**What you will do:** Copy verbatim the span of lines beginning at the line that contains "Task: Close the Country dropdown with arrow" and ending with the final line of the data. Exclude pictures from the copy.

**Supplied entries:**
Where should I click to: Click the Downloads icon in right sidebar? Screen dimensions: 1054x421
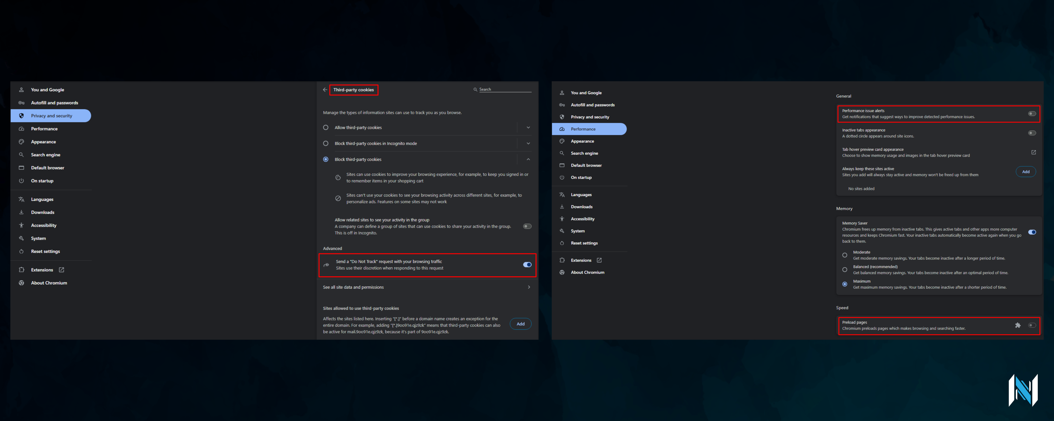[562, 207]
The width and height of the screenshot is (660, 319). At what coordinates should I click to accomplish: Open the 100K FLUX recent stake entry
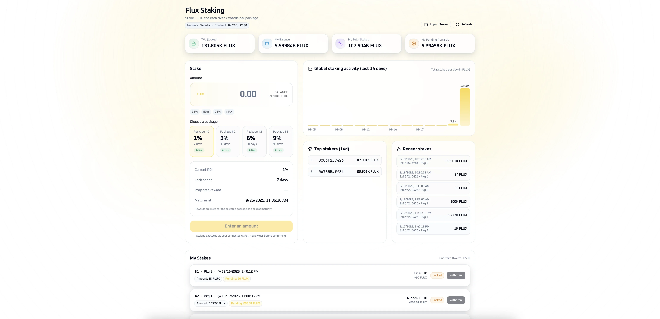coord(433,201)
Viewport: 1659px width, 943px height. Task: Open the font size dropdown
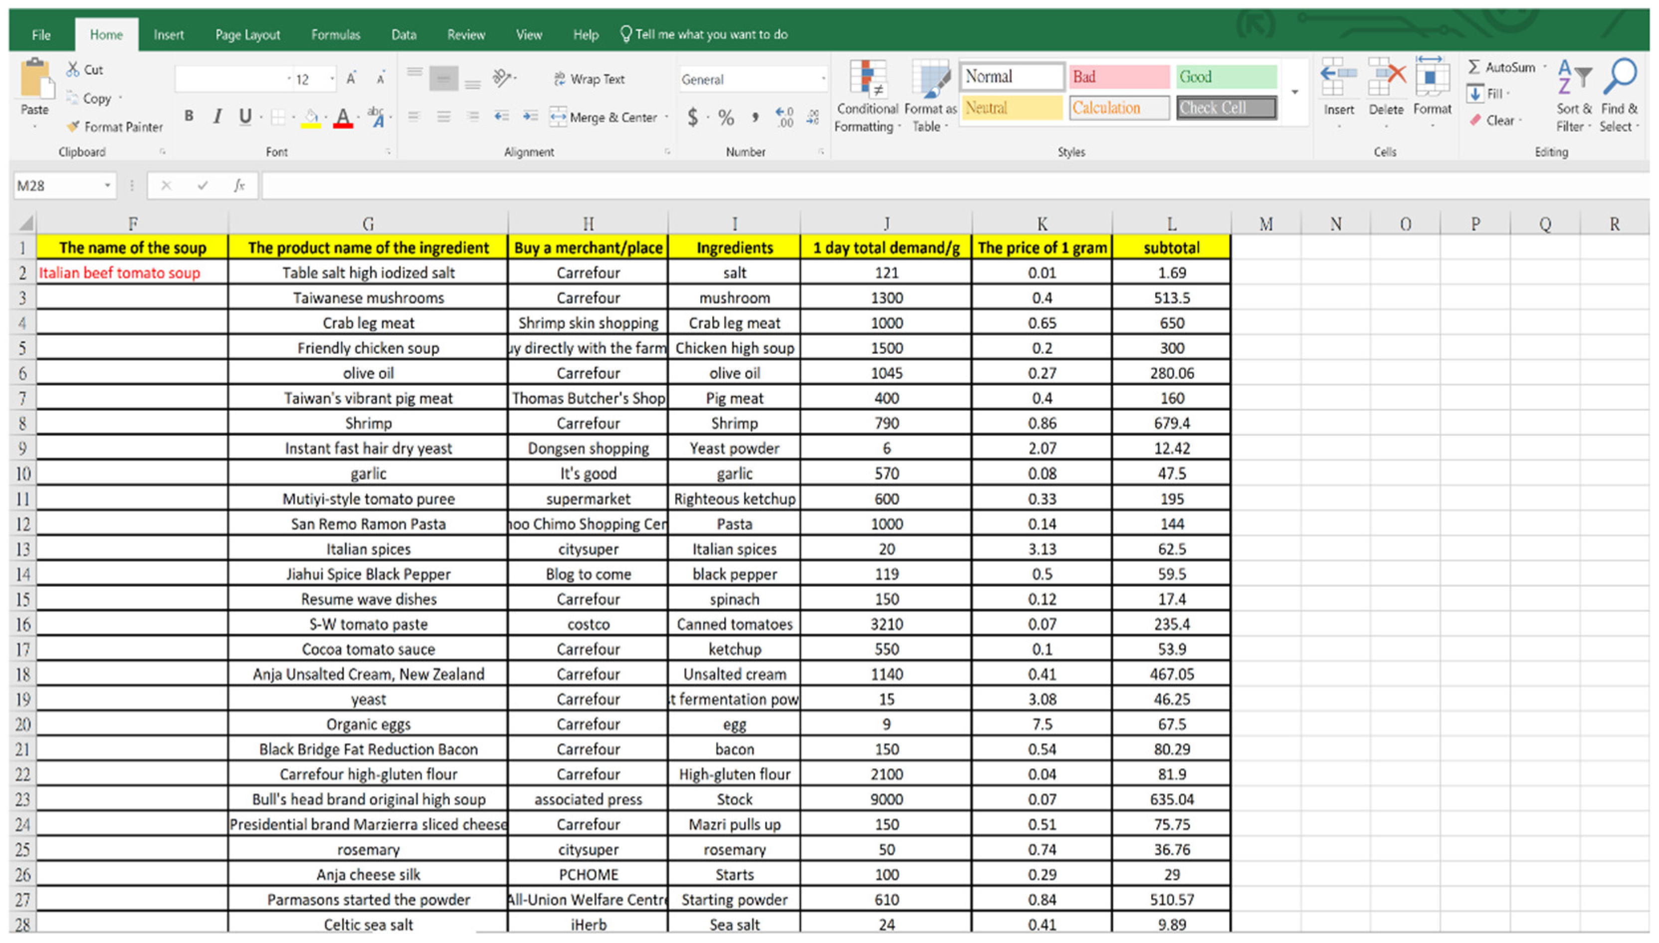coord(332,79)
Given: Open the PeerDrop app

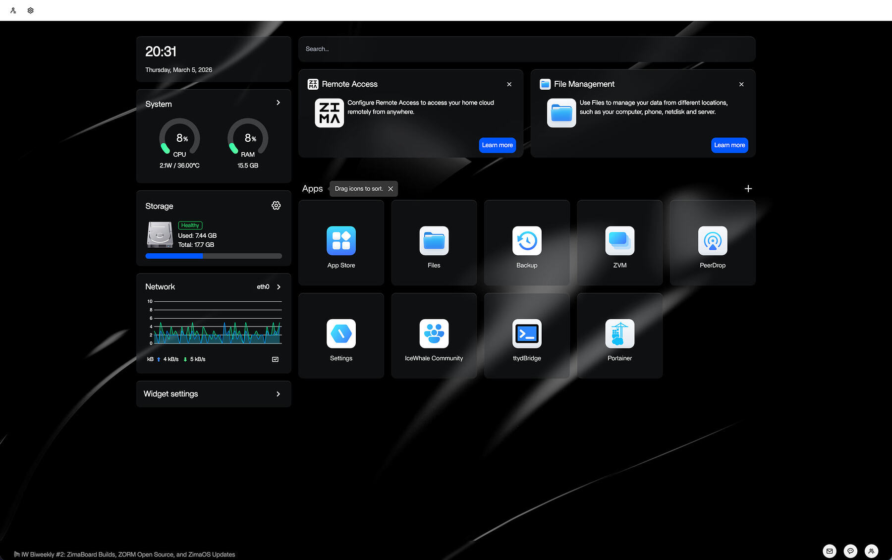Looking at the screenshot, I should click(x=712, y=241).
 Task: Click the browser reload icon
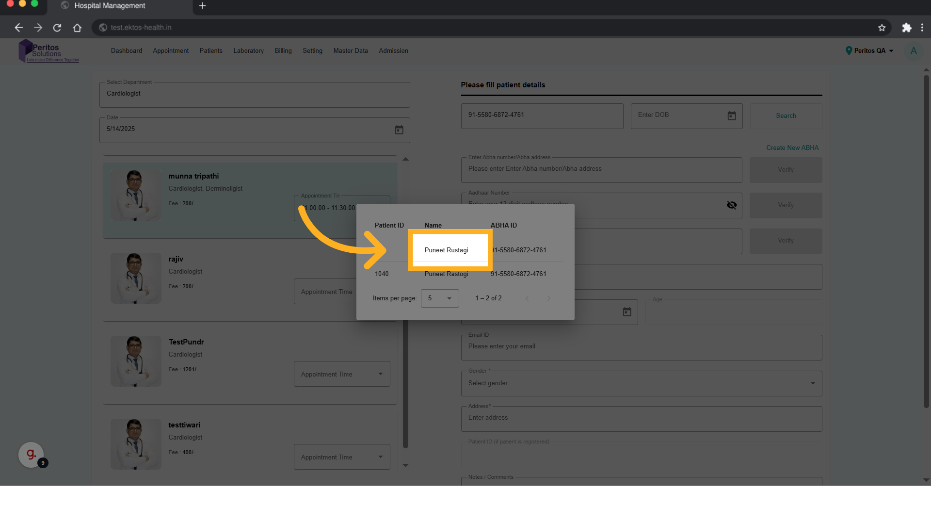[57, 28]

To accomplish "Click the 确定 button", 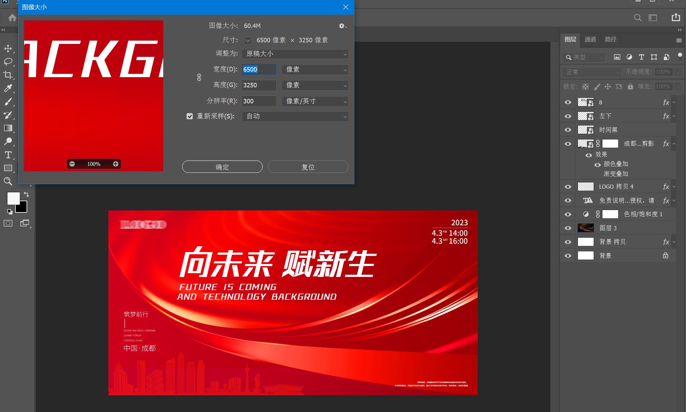I will (222, 167).
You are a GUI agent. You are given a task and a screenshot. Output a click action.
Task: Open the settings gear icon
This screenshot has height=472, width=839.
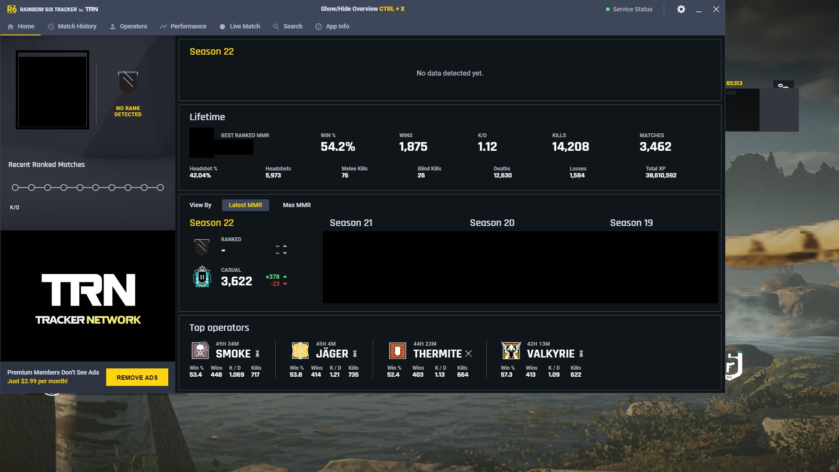coord(681,9)
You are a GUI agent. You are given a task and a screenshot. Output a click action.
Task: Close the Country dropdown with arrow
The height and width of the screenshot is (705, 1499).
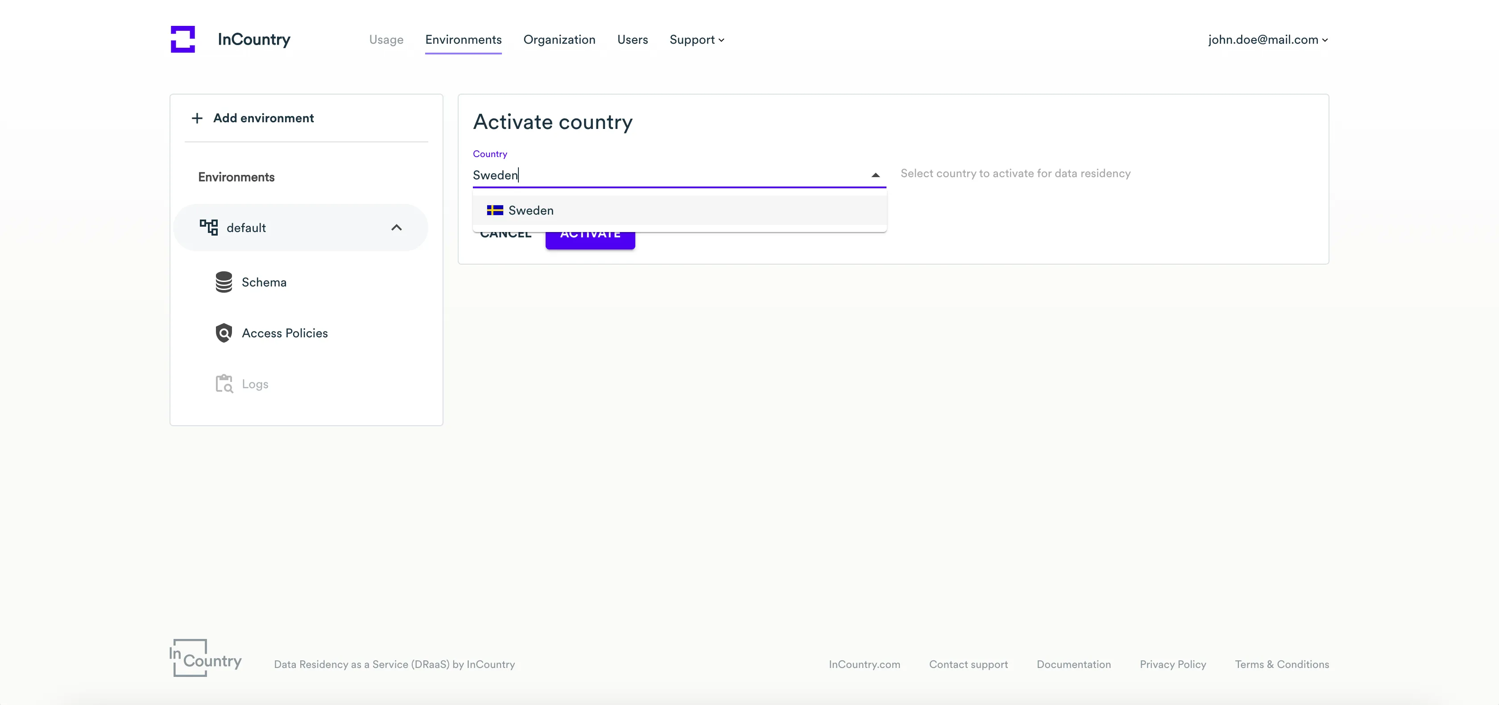(x=875, y=175)
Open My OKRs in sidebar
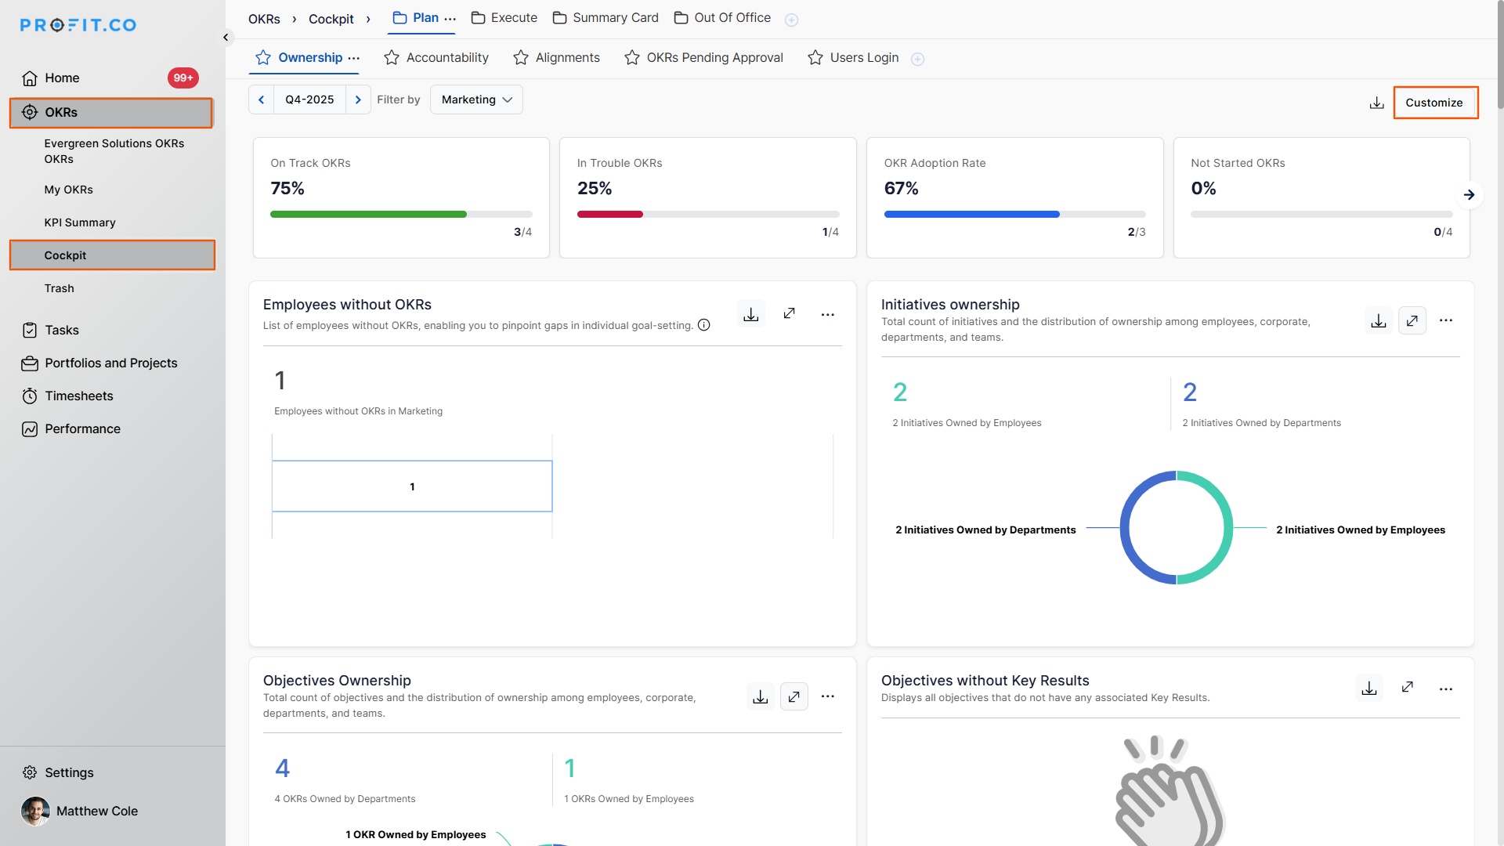Viewport: 1504px width, 846px height. [x=69, y=190]
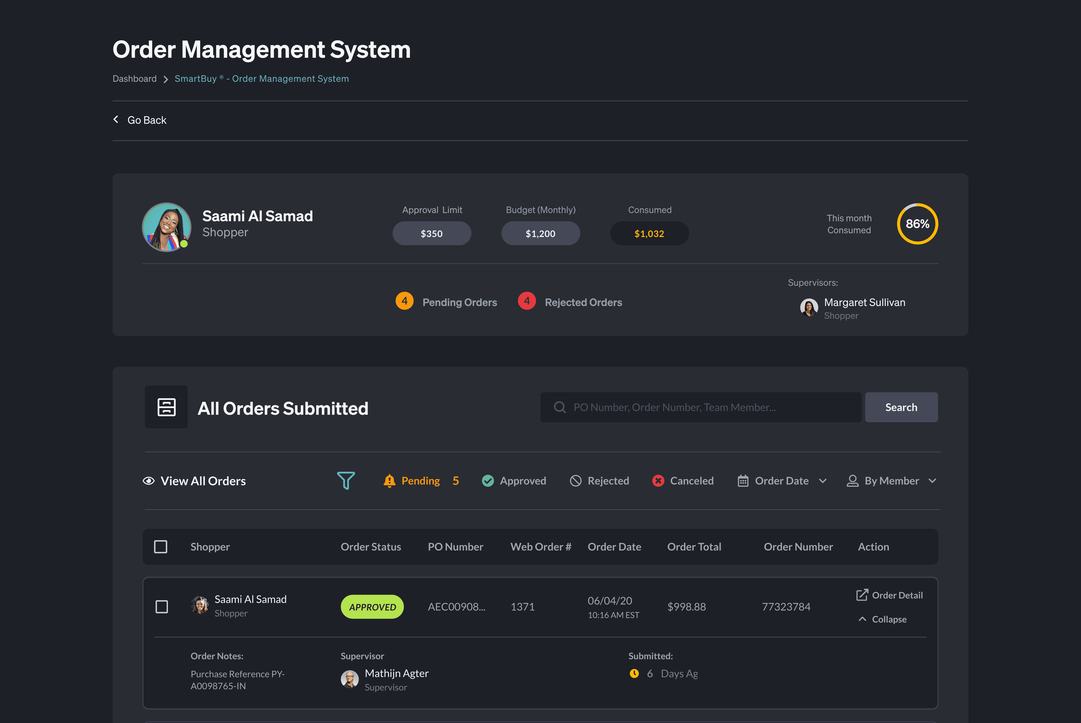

**Written reply:**
Task: Close the Country dropdown with arrow
The height and width of the screenshot is (705, 1499).
(x=875, y=175)
Open My OKRs in sidebar
Viewport: 1504px width, 846px height. [x=69, y=190]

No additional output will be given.